En contraste, aparecen los ganadores, particularmente los sectores conservadores y ligados a la derecha (creo que no vale demasiado la pena tragarse la idea de centro-izquierdas por el rechazo), que festinan con el resultado, y en quienes se constata un inusitado empoderamiento desde ahí, y en cuyo caso se produce la situación contraria, autovalidandose y legitimándose sobre la certeza absurda que entrega un resultado inteligible, y en que sectores sin real presencia política constatada, como amarillos por Chile, incluso llegan a posicionarse dentro del espectro como manifestación de ese amplio rechazo que ganó la elección plebiscitaria.

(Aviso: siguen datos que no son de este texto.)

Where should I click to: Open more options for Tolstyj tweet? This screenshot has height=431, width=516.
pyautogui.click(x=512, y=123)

En realidad queda mucho que pensar y sobre una información que no tenemos, pues no sabemos en realidad el por qué del voto de esa gran masa de “indecisos” u “obligados”; no sabemos si en realidad votaron en contra porque no les gustaba la Convención, su conformación, o funcionamiento; o porque no les gustó el texto, o porque estaban en desacuerdos con elementos del mismo; si votaron en contra del presidente Boric; si es que votaron en contra por un posicionamiento político claro; o si simplemente lo hicieron presa de la desinformación, de la manipulación y de la mentira, en cuyo caso los autoafirmados como ganadores tienen mucha responsabilidad de la que hacer autocrítica. No, en realidad no lo sabemos, solo tenemos un mero voto entre dos opciones, como manifestación de esa masa manifiesta y disruptiva, que solo fue convocada por la obligatoriedad. Pero de lo que si hay certeza es que Chile no es de derecha, ni tampoco puede leerse inmediatamente como conservador.

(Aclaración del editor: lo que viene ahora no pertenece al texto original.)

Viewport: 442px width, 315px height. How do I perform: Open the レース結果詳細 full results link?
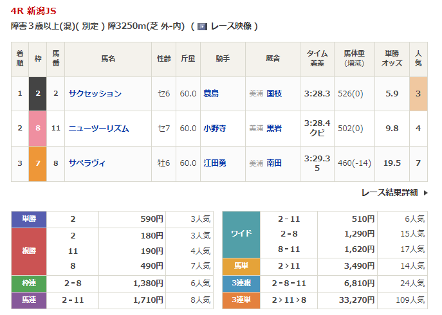389,192
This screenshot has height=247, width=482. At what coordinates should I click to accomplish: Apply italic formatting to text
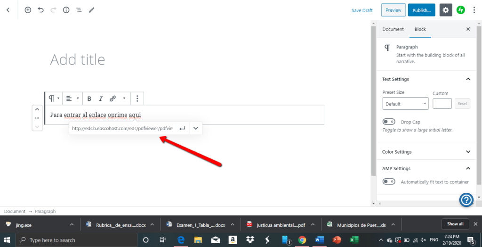tap(101, 99)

Al contrario, aquellos sectores que representan ese espíritu solo obtuvieron 1.635.164 votos en el plebiscito de entrada, 1.173.198 en la elección de constituyentes, a los que habría que sumarle uno que otro DC y algunos independientes, y 3.650.088 votos para Kast en la segunda vuelta presidencial de 2021, y en que, en ningún caso, esa masa de chilenos por el rechazo salió a votar para defender esos principios, posturas y propuestas que supuestamente se posicionaron en esta reciente elección. Más bien, esa masa incógnita, silenciosa, muchas veces obviada y asumida como parte de, sobre la que se operaba y funcionaba nuestra “realidad política” previsible, sigue oculta tras su irrupción, dándonos cuenta de toda la fragilidad de la fantasía sobre la que nos hemos pensado y construido.

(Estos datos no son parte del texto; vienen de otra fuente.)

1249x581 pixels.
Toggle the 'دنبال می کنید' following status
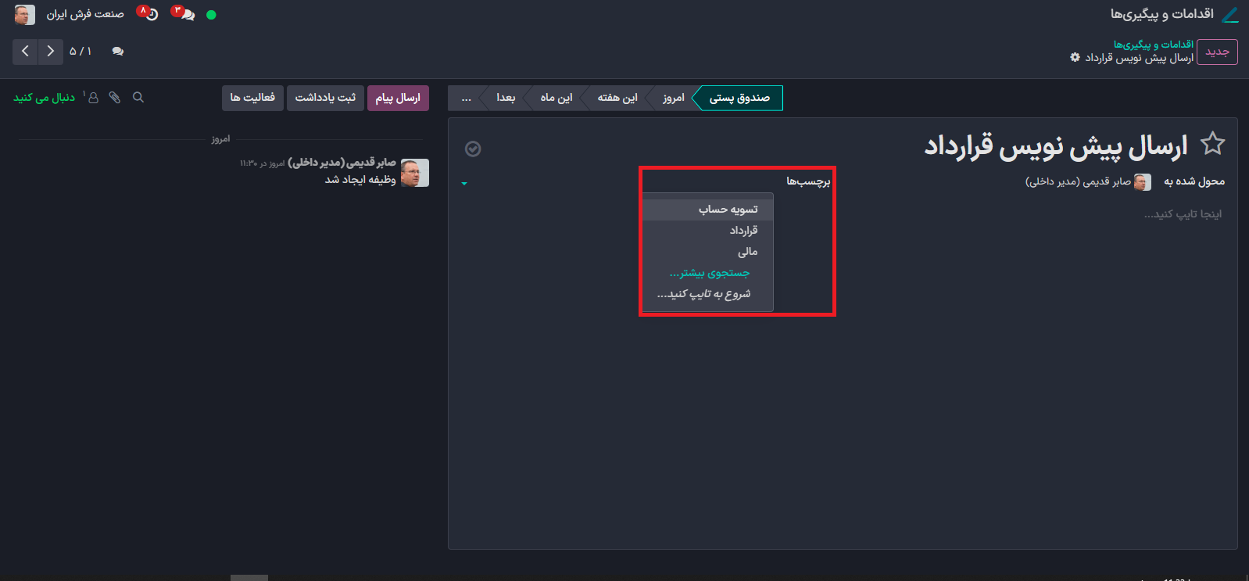click(44, 98)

En ese sentido, y como reflexión final, esa misma masa acusada de ignorante, por los diversos sectores, a la que dijeron que no valía la pena entregarle el texto, pues no lo iban a leer o entender, o que también ha sido vapuleada por no ser consciente de la mejoría y que, por tanto, siga viviendo y sufriendo en su necesidad y fragilidad, nos ha enseñado una valiosa lección: que nosotros también éramos profundamente ignorantes de ella.